To summarize: Every segment will contain rows of 1 table only. If the table is large it could occupy many segments. Different segments can hold different tables. 

An entire partitioned tablespace will hold only 1 table (every partition in the tablespace will have rows of the same table but the entire table is divided into partitions based on some criteria). 

Note: Partitioned tablespaces need a clustered index (I’ll discuss this in a later edition). 

Before continuing with the discussion on optimizer, it would be good to know some interesting points about SQLs: 

  • In an SQL ensure that you use equivalent data types (do not compare a char(6) with a char(5) column). Do not use a host variable whose precision is different from the precision of the column you are comparing with. Whenever DB2 has to convert data it will not use the index. 
  • Do not assume the order of the output records returned by an SQL. Depending on the access path chosen by the optimizer the order could vary. Use ORDER BY clause if you want the output ordered. 
  • BETWEEN is more efficient than using the combination of >= and <= since the optimizer chooses an efficient path when it encounters a BETWEEN.     
  • If possible use IN instead of LIKE. 
  • If a % of _ appear at the beginning avoid using LIKE (because in this case DB2 will not use the index). For ex: avoid this statement - SELECT * from CUSTOMER where cust_name like ‘%on’. 
  • Avoid using the <> (NOT operator) if you can make use of a >= or a <= operator. 

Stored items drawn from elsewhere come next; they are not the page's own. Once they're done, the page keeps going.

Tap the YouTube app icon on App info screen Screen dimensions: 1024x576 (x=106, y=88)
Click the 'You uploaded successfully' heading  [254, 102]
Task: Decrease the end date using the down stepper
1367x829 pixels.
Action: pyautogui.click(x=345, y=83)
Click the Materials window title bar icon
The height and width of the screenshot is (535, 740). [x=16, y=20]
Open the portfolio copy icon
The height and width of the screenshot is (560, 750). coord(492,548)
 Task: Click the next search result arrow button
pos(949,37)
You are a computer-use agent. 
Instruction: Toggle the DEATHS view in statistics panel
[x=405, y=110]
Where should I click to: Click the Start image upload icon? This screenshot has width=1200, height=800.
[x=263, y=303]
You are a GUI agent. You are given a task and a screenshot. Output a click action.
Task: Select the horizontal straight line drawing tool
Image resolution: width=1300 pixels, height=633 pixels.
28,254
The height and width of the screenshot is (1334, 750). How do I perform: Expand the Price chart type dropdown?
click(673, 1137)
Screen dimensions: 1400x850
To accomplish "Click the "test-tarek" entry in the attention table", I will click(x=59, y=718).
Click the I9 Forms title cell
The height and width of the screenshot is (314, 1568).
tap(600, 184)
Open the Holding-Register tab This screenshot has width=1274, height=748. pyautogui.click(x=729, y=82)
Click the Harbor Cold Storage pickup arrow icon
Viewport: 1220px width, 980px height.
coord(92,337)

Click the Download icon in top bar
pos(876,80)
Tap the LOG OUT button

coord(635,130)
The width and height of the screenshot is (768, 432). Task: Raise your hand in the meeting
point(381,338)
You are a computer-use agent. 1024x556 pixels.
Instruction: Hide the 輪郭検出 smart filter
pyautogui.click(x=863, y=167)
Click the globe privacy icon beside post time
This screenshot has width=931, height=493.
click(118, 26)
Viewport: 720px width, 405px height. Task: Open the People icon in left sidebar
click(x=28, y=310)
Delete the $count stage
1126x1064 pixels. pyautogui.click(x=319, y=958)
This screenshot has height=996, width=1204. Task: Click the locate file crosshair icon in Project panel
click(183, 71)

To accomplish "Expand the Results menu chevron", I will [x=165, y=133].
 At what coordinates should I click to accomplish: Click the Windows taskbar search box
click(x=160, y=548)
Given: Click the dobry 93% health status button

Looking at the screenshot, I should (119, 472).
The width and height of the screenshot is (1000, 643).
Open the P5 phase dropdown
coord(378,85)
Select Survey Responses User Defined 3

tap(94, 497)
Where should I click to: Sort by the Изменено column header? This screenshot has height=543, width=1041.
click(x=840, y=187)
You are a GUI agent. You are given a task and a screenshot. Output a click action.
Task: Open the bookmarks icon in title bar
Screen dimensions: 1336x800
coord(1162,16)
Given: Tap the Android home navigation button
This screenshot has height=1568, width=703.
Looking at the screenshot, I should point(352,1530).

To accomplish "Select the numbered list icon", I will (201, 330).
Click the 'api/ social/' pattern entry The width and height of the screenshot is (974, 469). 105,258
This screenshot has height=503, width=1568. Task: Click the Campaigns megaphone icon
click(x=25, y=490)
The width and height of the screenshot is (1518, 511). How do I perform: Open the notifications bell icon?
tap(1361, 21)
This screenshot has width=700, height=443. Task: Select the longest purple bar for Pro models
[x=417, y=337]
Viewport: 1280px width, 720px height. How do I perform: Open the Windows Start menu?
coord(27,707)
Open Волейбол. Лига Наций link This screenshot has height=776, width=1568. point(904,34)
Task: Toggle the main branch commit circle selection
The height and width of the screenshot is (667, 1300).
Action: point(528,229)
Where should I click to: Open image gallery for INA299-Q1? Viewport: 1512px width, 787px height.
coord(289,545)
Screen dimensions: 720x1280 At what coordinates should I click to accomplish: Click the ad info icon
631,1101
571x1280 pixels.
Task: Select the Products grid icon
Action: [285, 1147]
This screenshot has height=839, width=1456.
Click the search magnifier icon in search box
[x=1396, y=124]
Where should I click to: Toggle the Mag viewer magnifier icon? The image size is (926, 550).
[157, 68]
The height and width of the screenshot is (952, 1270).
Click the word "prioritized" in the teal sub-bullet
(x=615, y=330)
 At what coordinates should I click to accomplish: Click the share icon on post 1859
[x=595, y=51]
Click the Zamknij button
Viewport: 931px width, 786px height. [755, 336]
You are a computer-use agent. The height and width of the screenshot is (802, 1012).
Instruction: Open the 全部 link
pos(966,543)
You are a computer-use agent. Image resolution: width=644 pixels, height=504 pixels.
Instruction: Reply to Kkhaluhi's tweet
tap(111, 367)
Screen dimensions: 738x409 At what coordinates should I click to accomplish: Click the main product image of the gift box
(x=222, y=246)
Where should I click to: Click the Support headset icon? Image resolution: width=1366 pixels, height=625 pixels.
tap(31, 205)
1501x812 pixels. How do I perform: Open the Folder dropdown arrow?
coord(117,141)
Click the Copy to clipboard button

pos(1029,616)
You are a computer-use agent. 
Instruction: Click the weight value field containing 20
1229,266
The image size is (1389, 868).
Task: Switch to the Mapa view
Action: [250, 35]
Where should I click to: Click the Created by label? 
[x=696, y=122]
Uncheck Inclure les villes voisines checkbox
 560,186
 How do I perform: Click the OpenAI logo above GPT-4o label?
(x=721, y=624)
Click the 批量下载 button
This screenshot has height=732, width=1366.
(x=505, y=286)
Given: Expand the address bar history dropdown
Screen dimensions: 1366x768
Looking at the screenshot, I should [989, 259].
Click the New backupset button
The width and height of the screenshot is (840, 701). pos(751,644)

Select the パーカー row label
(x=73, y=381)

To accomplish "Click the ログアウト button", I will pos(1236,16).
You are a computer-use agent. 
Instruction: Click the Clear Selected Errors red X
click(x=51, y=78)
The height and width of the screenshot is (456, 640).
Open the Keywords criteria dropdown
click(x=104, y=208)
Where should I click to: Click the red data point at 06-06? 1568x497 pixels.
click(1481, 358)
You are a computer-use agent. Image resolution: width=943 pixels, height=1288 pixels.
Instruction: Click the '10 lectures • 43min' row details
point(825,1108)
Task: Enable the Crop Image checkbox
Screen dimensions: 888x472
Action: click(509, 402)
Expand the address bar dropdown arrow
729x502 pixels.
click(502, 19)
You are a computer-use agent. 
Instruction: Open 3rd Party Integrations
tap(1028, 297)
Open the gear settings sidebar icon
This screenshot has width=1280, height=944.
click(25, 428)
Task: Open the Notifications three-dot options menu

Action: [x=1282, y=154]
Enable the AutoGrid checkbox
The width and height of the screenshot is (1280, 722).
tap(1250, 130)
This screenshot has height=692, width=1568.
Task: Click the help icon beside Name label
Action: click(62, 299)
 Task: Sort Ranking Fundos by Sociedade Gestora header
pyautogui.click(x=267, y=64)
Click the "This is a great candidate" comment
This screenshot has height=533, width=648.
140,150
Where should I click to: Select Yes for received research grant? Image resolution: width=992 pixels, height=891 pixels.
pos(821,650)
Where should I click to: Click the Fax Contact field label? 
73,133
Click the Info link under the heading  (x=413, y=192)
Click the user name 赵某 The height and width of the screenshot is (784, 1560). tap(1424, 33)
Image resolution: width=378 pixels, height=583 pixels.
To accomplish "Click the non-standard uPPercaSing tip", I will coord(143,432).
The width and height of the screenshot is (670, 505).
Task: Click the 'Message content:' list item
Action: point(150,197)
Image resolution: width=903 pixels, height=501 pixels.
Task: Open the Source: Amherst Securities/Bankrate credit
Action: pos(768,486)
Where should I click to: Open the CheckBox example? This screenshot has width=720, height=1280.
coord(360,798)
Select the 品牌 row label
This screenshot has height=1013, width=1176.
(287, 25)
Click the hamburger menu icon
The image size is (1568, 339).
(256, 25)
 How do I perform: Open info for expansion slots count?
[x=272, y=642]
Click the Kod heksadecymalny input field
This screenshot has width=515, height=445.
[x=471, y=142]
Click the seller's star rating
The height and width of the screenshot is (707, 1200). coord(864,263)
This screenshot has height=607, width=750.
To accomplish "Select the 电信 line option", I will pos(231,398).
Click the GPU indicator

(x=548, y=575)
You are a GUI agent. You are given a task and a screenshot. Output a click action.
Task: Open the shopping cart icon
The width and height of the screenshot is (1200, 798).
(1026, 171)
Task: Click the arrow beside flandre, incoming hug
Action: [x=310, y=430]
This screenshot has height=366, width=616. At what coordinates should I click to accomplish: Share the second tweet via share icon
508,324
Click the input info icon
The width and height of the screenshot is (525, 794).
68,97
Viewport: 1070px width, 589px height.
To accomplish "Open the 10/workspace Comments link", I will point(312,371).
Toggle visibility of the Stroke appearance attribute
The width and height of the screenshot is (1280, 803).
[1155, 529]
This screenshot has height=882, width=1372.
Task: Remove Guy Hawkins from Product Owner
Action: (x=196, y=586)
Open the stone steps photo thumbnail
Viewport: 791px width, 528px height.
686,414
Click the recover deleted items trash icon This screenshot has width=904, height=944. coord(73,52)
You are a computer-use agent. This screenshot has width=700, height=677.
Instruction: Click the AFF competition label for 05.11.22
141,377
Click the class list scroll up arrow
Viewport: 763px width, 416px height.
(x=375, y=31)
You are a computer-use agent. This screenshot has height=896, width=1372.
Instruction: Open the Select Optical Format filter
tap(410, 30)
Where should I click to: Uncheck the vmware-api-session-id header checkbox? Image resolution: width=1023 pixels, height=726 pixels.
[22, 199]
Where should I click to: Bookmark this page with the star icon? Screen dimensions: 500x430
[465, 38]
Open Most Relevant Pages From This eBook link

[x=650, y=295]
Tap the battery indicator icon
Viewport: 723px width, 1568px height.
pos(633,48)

    For ex: Instead of SELECT * from STUDENTS where average <> 0 

    use SELECT * from STUDENTS where average > 0 

Of course this can be used if you are really sure that no student will have a negative average. It is important to know your data before using such statements. 


KR-10: More SQLs



Some more stuff on SQLs: 
  •     Code the most restrictive predicate first in your SQL (i.e. the condition which you feel will be able to filter out more rows).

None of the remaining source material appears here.